B. Runtime Reliability¶

Parent: Code Review Index Priority: blocks scaling beyond one concurrent reviewer Surface affected: backend (server/), Dockerfile, CI

These findings decide whether the hosted runtime behaves correctly under light pilot load. Most are one-shot fixes, not architectural rewrites.

B1 — JSON file stores have no locking or atomic writes¶

Status: Open
Impact: H | Complexity: M | Time: 1 W
Files: server/review_store.py:38-44, server/model_store.py, server/dfm_review_jobs.py, server/dfm_candidate_session_store.py, server/analysis_runs.py

Finding. Stores read and write JSON files via naïve open()/json.dump() patterns.

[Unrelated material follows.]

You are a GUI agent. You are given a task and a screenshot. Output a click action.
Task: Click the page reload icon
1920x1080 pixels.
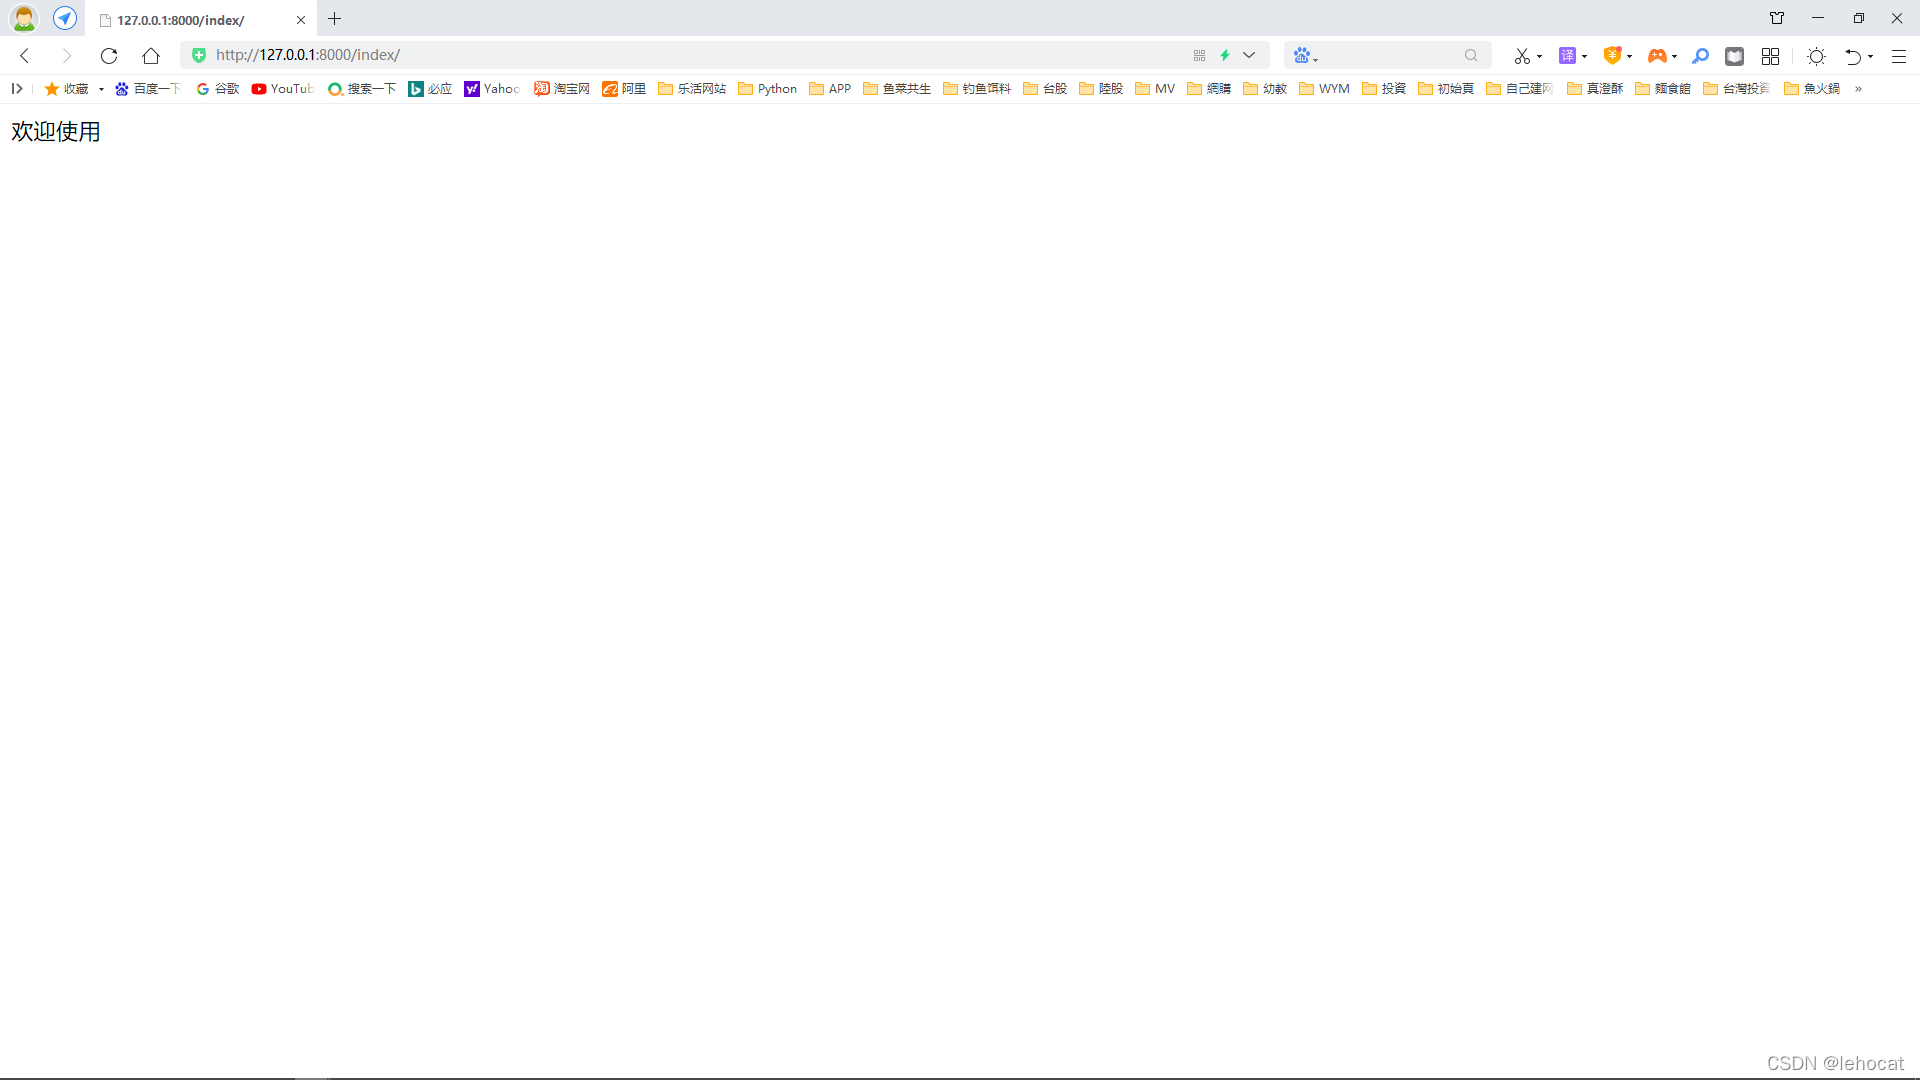coord(109,56)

No atomic rename, no fcntl lock, no versioning. Two concurrent requests for the same model can interleave reads and writes and corrupt state. The wiki promises an "immutable activity log with audit trail" (MVP v0 spec) — that claim cannot be made until this is fixed.

Action for Codex. 1. Introduce server/_atomic_json.py with: - read_json(path) -> dict - write_json_atomic(path, data) — write to path.tmp, fsync, os.replace(path.tmp, path). - with_file_lock(path) — context manager using filelock (cross-platform) keyed on path + ".lock". 2. Refactor each _read_store/_write_store pair in the five store modules to use the helpers, holding the lock around the read-modify-write sequence. 3. Add a concurrency regression test that spawns 10 threads each calling create_ticket on the same model; assert the final count equals 10. 4. Document the per-store lock scope in a short docs/contracts/persistence.md.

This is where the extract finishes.